Things on my recent List of Annoyances.
1. The company that provides our phone service and internet. I’m pretty sure they’re trying to make me have an aneurysm. SLOW SLOW SLOW FUCKING SLOW. Every single day I can be found in front of my computer screaming “EVERY DAY! EVERY FUCKING DAY! GODDAMN YOU TO FUCKING HELL EVERY FUCKING DAAAAAAAAAAAAAAAAAAAAAAY!” And what’s worse is that we thought we were SO FUCKING SMART, that we decided to host our own server, and with the slowness and the always going down, guess what? Every time the internet goes down ALL OUR FUCKING SITES GO DOWN TOOOOOO.
Fred was instructed to find us a new host while I was on vacation, but didn’t even pretend to look. Fucker.
So tell me about your host, but only if you think they are the BEST! HOST! EVARRRRRR! (Or, you know, if you’d like to bitch about your host, too, go for it. You know I feel your pain!)
a. Laying in bed the other night.
Me: So, I was listening to Bob and Sheri, and this female rocket scientist called in, and she said that she was ditched in the middle of a blind date. It was going well ’til the guy found out she was a rocket scientist, then he went to the bathroom and never came back.
Me: What is it? Do guys not like smart women?
Fred: (long pause as he considers the question) I don’t know.
It took him a long moment and a “Hmph!” from me before he realized what he’d said and started laughing.
b. I want a netbook. I WANT A NETBOOK. Lugging the laptop to Maine and back reiterated to me that I WANT A FUCKING NETBOOK. I know I bought one from Woot last year and it didn’t work out. I know I only travel a few times a year and hardly ever use the laptop while I’m at home, but did I mention? I WANT A NETBOOK.
I cannot get Fred to even feign any kind of interest in my need for a netbook.
“You’re not even feigning interest in my desire for a netbook!” I whined the other day.
“That’s because I’m not interested,” he said.
“I WANT A NETBOOK!”
“I didn’t say you couldn’t HAVE a netbook,” he said. “I just don’t know anything about them and I’m not interested.”
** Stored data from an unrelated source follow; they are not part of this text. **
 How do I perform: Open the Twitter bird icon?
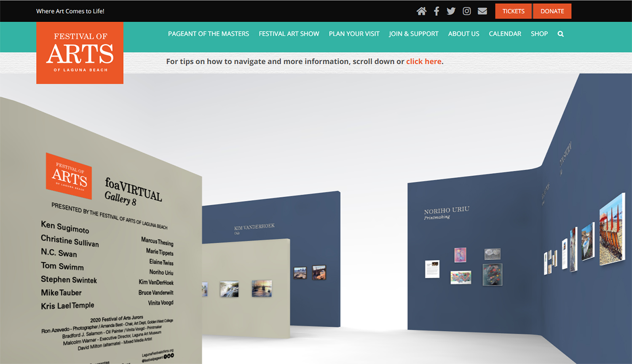(451, 11)
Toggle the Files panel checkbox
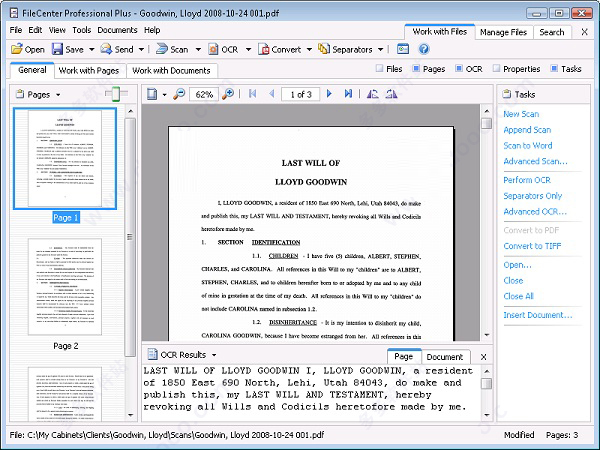 point(380,70)
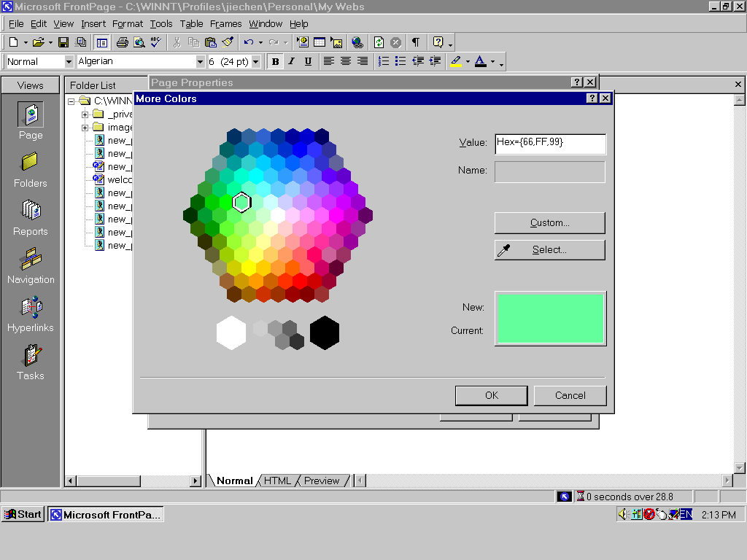Toggle Underline formatting button

[x=308, y=62]
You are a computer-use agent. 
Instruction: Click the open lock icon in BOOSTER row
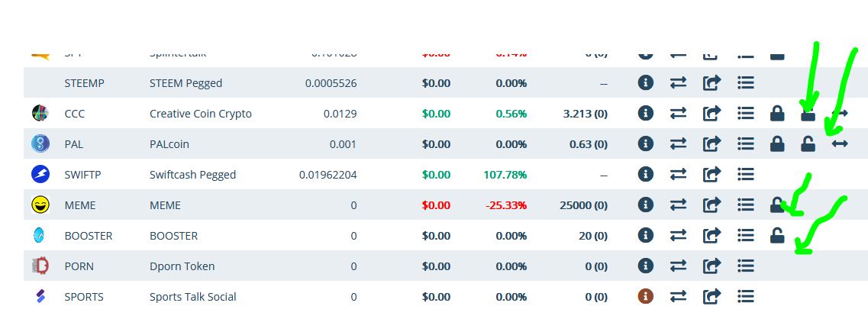click(777, 235)
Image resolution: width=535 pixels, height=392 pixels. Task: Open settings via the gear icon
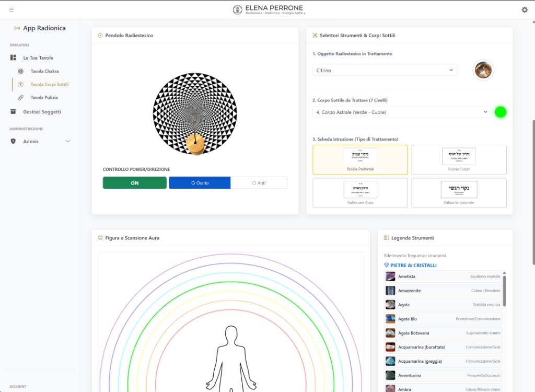click(525, 9)
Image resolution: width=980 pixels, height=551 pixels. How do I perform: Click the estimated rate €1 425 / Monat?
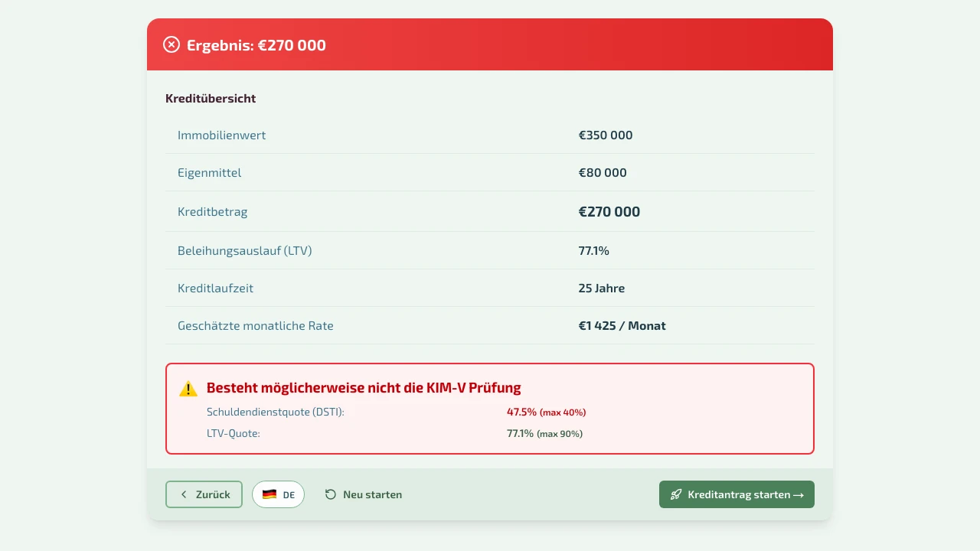pos(622,326)
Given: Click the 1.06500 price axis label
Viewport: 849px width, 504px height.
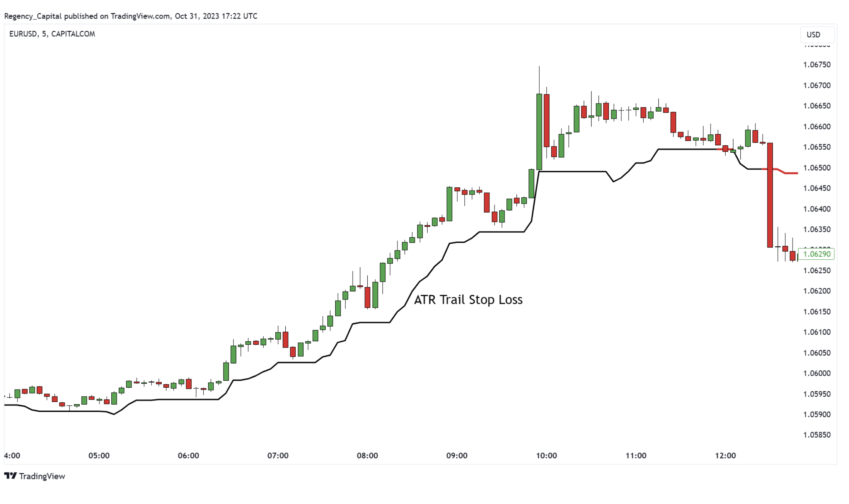Looking at the screenshot, I should [817, 168].
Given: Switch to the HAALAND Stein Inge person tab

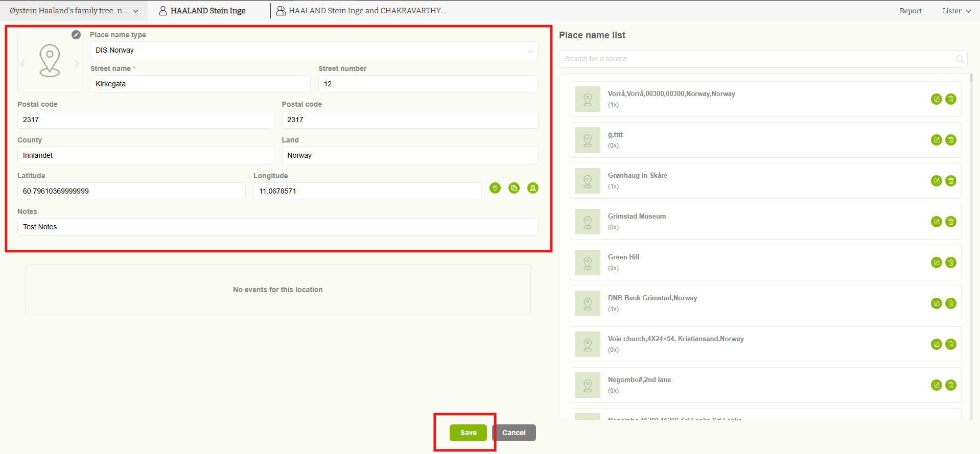Looking at the screenshot, I should tap(202, 11).

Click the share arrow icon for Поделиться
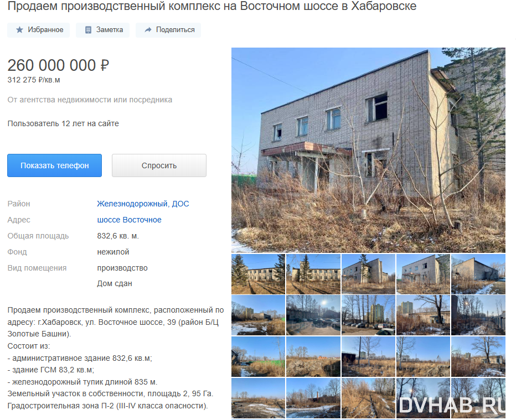click(148, 30)
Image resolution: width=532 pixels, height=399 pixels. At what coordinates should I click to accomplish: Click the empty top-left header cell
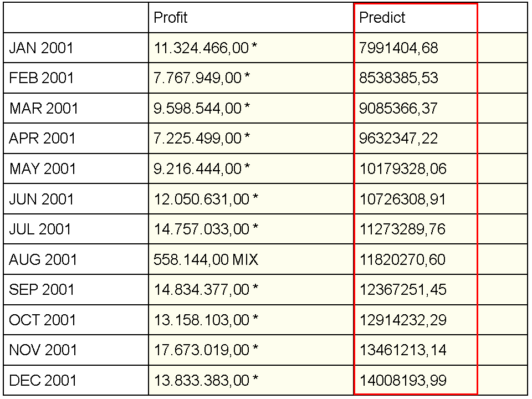click(x=76, y=18)
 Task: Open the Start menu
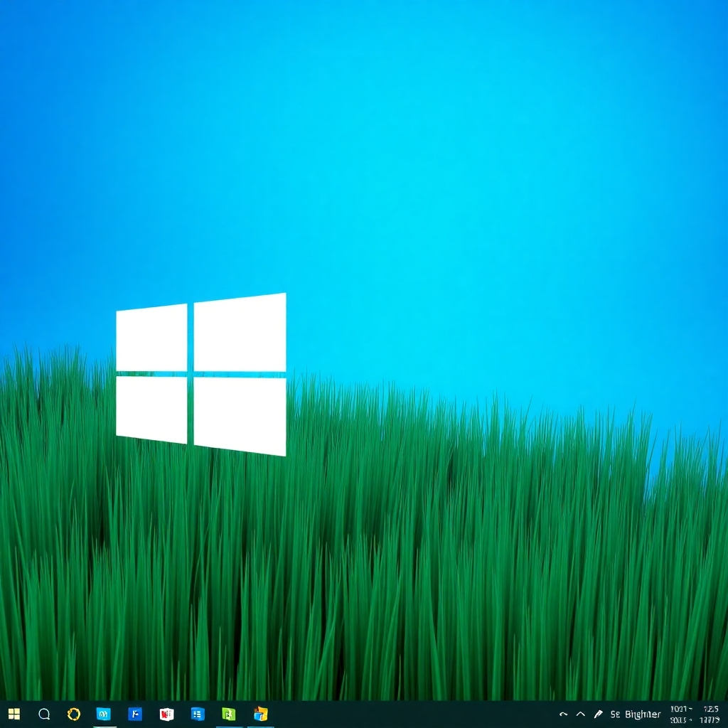14,714
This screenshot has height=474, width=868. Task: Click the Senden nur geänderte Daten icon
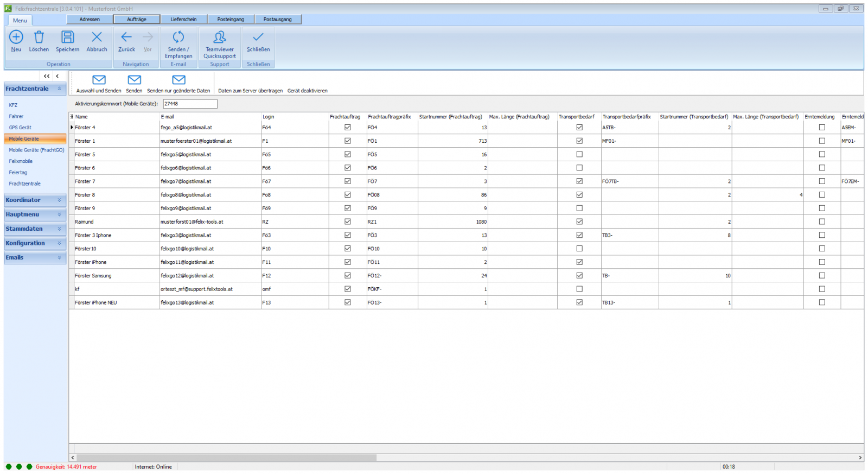tap(178, 80)
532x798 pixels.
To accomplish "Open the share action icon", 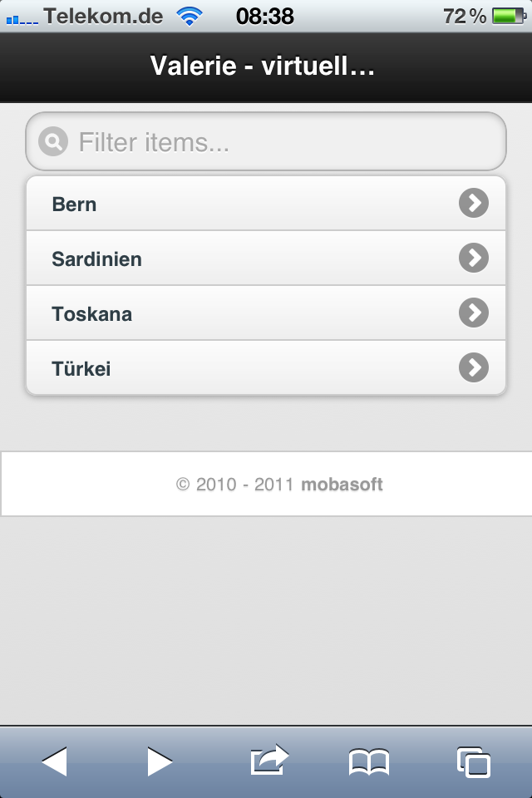I will click(268, 760).
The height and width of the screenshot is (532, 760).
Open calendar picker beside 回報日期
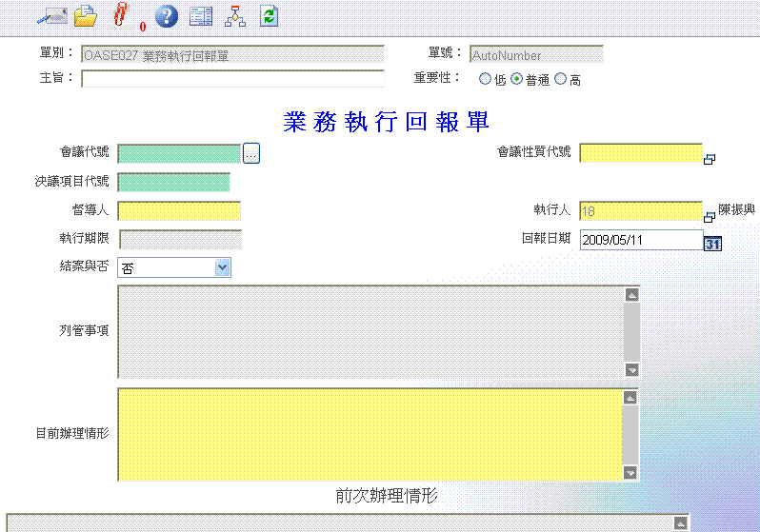click(x=712, y=244)

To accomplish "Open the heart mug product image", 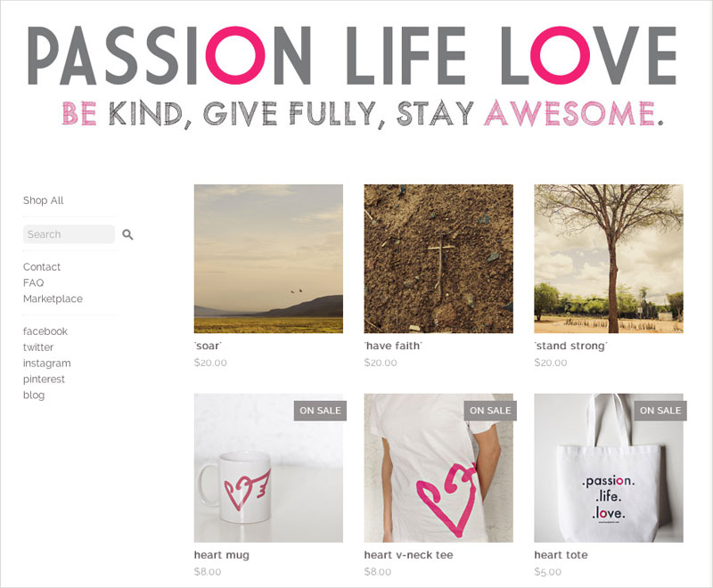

I sent him an email that said I’m thinking that when it’s time to buy a netbook, we should go for either the Dell Mini or the Toshiba Mini – I’m thinking the latter. They both got pretty good ratings on Amazon, the Toshiba’s ratings are slightly higher, and I’m leery of Dell.
His response? Okay.
Is it too much to ask that he pretend to be interested in the topic? Apparently so. HMPH.
You guys love me, right? What kind of netbooks do you recommend? I’m leaning toward the Toshiba, but I’m open to suggestions.
3. We were watching Friday Night Lights the other night, and there was some important play or another going on, one that could take them to… the semifinals? State? Something like that? But anyway, this play was going on and the camera panned to the sidelines, where several of the players were standing watching the play with sweaty intensity.
“Huh,” I said. “That looks like an important play.”
“Yeah….?” Fred said.
“So why are QB1 and the running back and the greasy Tim Riggins* standing on the sidelines?”
“Because defense is on the field,” Fred said.
“Because it’s a defense play, not an offense play.”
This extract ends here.